What set off the GR was best discussed here at Bad Money Advice in a book review I wrote (in two parts) of the probably now forgotten The Wall Street Journal Guide to the End of Wall Street as We Know It. I meant to do more book reviews when I started this blog.
There are lots of ways to cause a recession. This one had as its ultimate source a bubble in house prices, but it was the knock-on effects of a credit crisis, and, I would argue, the inability of the government to handle that crisis, that made the Great Recession great.
In hindsight, the first quarter of 2009 was the nadir of the GR in terms of fear and panic, if not the bottom in strictly economic terms. And what did we spend our time yelling at each other and our TVs about? Falling house prices? Regulatory inadequacies? Those got discussed, but relatively calmly, which is to say boringly.
The big topic for the excitable types was Wall Street bonuses, particularly those paid out at ward-of-the-state AIG. I wrote some thoughtful words on the topic. Probably some others did too, but it was all drowned out in an orgy of rage venting. After a while, spring came and people calmed down and/or moved onto something else to get agitated about. All that’s left seems to be a paranoid cult of Goldman Sachs persecutors.

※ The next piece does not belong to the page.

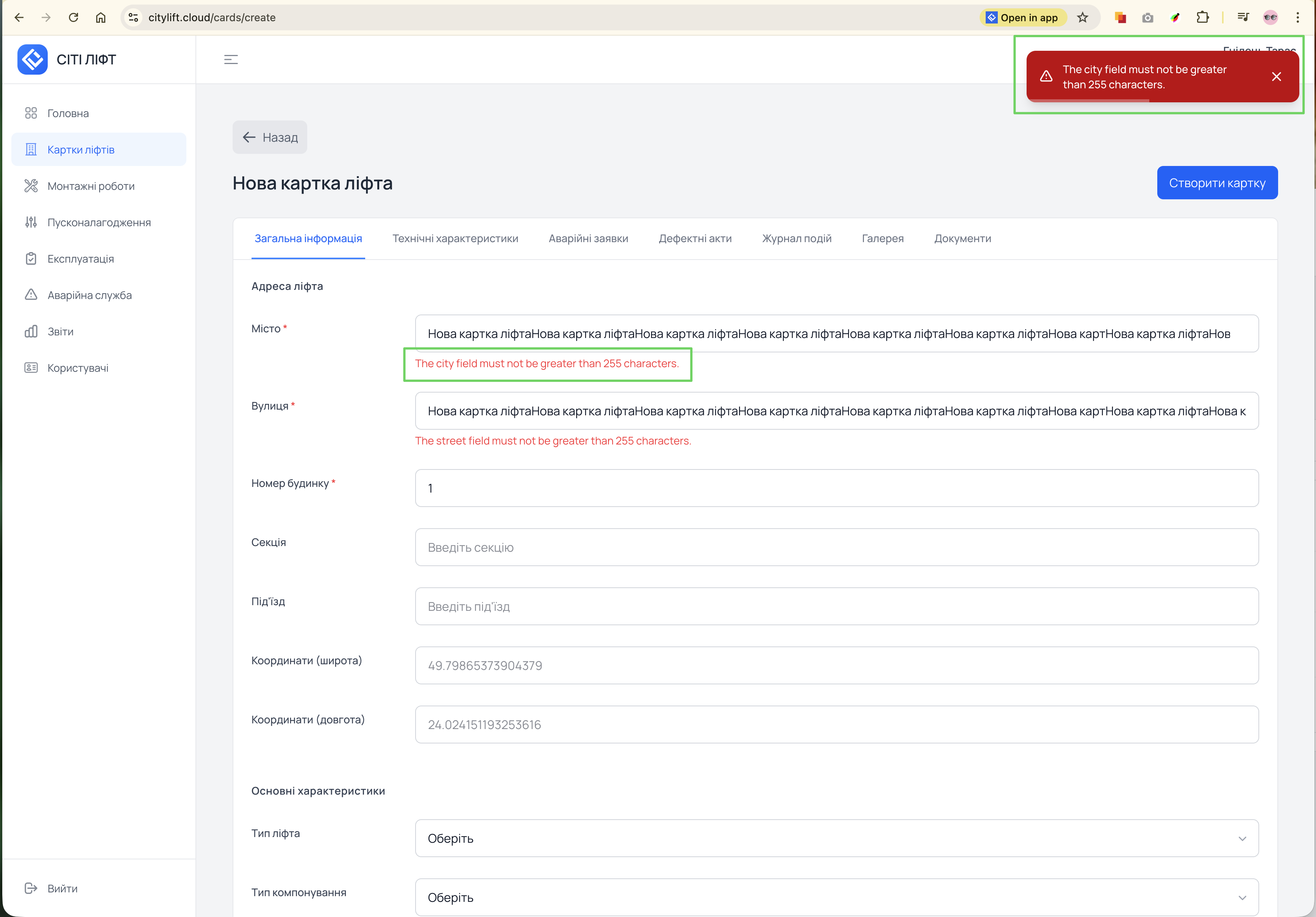
Task: Click the Створити картку button
Action: [x=1216, y=183]
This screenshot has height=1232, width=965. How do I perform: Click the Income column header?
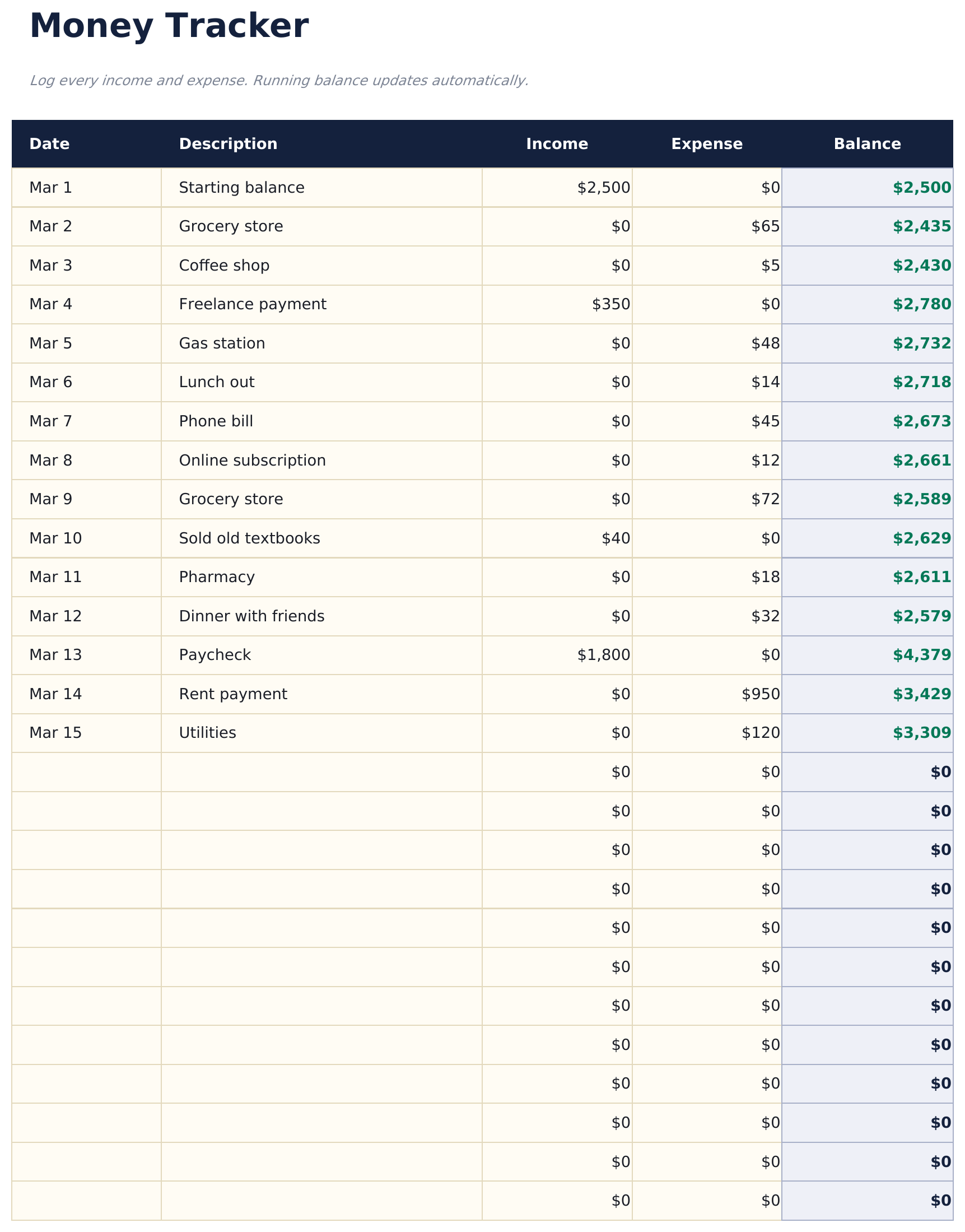(557, 143)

As part of my predictably unsuccessful efforts to focus the discussion on what was more important, in February I wrote a post laying out the truth about house prices. Basically, in inflation-adjusted terms they don’t go up and never have. A person could complain I pointed this out a few years too late, but I was only repeating data from Robert Shiller’s bestselling book, Irrational Exuberance, first published in 2000.
By March, the whole thing had been reduced to a remarkably popular cartoon. My post that linked to it, The Best Cartoon Explanation of a Financial Disaster Created by an Art Student in California. Ever. is still one of the most popular posts on BMA, despite the many other blogs that also linked to the masterpiece. The video’s own site has a counter reading 1.1M hits. And they sell T-shirts.
Of course, I also discussed the government’s, particularly the then new administration’s, efforts to deal with the GR. I wasn’t always very generous in my comments. By May I was regretting that, as I summed up in this post.
Also in May I foolishly attempted to provide some historical perspective on the financial panic with This Time it’s Not Different. Silly me. If people were capable of understanding that history repeats itself, it wouldn’t.
By the fall it became clear to observers that the worst was over and we were in a recovery. Not that the media could let go. The Great Recession is great copy. By October I was writing about how house prices really had bottomed out.
Meanwhile the media continued to report on how bad things were in the housing market, periodically rediscovering the concept of defaulting on an underwater house even if you could make the payments. (A.k.a. strategic default, ruthless default, walking away, jingle mail, etc.,) The Wall Street Journal was reporting on this trend as late as December 17th. I discussed why the whole thing was overblown a few weeks before that.
So what have we learned from the Great Recession? How will this watershed event in all our lives change the way we act in the future? My money is on, respectively, almost nothing and hardly at all. September’s first anniversary of the financial panic occasioned many people to list lessons learned, which occasioned my posting about how it was all nonsense. Not capable of leaving it at that, the next day I posted a list of things I wished we had learned but almost certainly hadn’t.
Truthfully, even I am a little disappointed. About a year ago somebody clever quipped "Too big to fail is not a policy." In the heat of the moment even I thought that we would see some action on what seemed to be a general consensus that there needs to be some method to the madness of backstopping the financial system. I guess not.
Tomorrow another theme of the year: credit cards and ID theft.